UW-Stevens Point marker honors indigenous burial grounds

A memorial marker has been placed on the UW-Stevens Point grounds to acknowledge indigenous people buried there many years ago. This historical aerial photo shows the campus in the 1950s.

A memorial marker has been placed on the UW-Stevens Point grounds to acknowledge indigenous people buried there many years ago. The university occupies the ancestral lands of the Ho-Chunk and Menominee people and recognizes this at the start of all meetings on the Stevens Point campus.

Recently, historic research showed the campus encompasses what was at one point a Native American camp and burial ground of the Ho-Chunk, Menominee, Ojibwe, and Potawatomi. In the 1860s, scarlet fever devastated a diverse group of Native Americans who were living outside of Stevens Point after being forced out of their ancestral homelands by settlement. The deceased were buried on this site.

The Stevens Point Normal School was built on the site, opening in 1894. In 1925, archaeologist Charles E. Brown recorded this indigenous village and burial ground.

The memorial marker is one of the first steps to acknowledge the Native burial grounds. The marker will be in place while tribal historic preservation, campus, and community representatives work together to create an appropriate permanent memorial to native ancestors. The marker was installed during a ceremony December 17, with representatives of the tribal nations and university speaking.
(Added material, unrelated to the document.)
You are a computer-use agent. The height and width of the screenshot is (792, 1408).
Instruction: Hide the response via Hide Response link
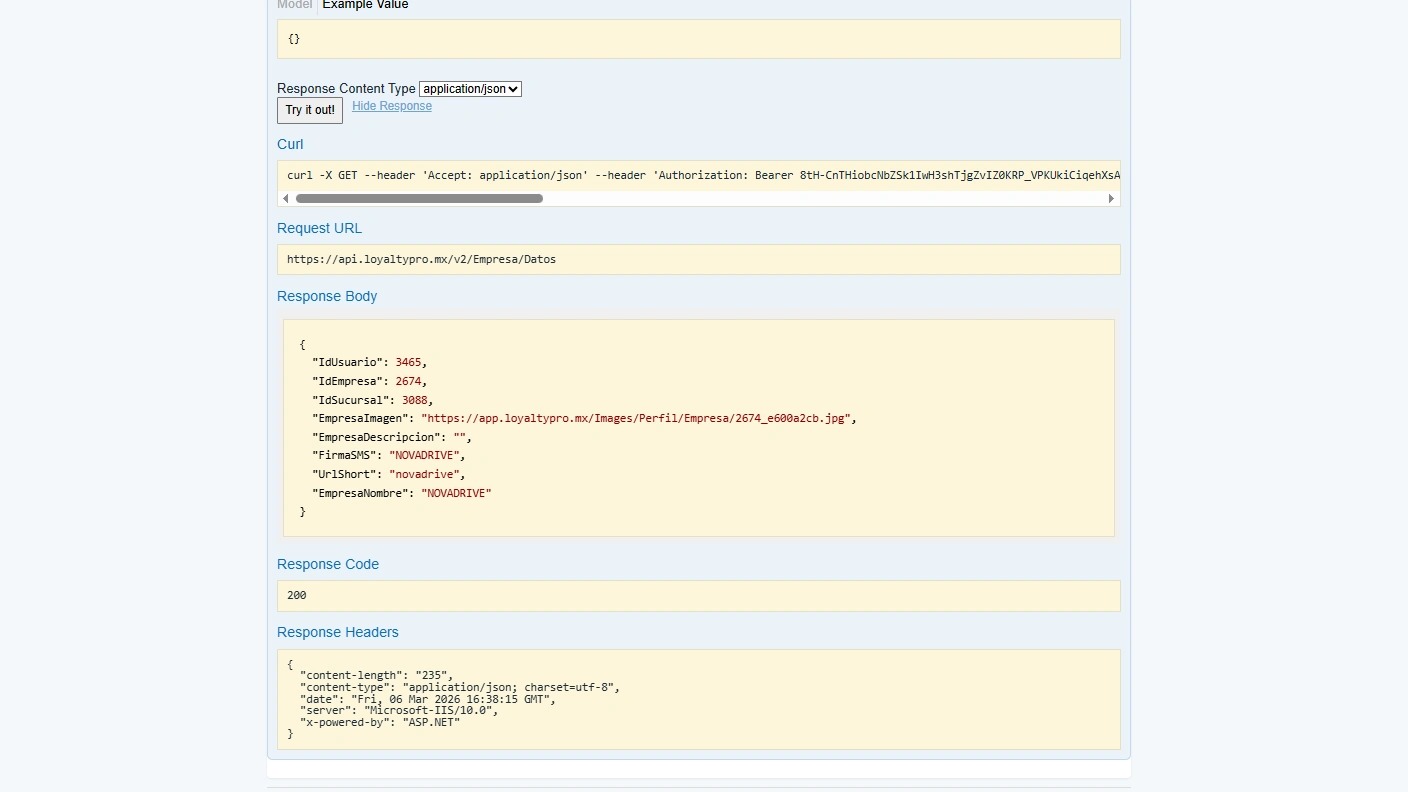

Karen Ann Hoffman of the Oneida Nation, who lives in Stevens Point, and archeologist Ray Reser, retired from UW-Stevens Point, have led efforts to honor those in the mass burial site.

The newly formed School of Humanities and Global Studies is working with tribes, faculty, and students to interpret this history and install a permanent exhibit in UW-Stevens Point’s Museum of Natural History, tentatively scheduled to open in 2023.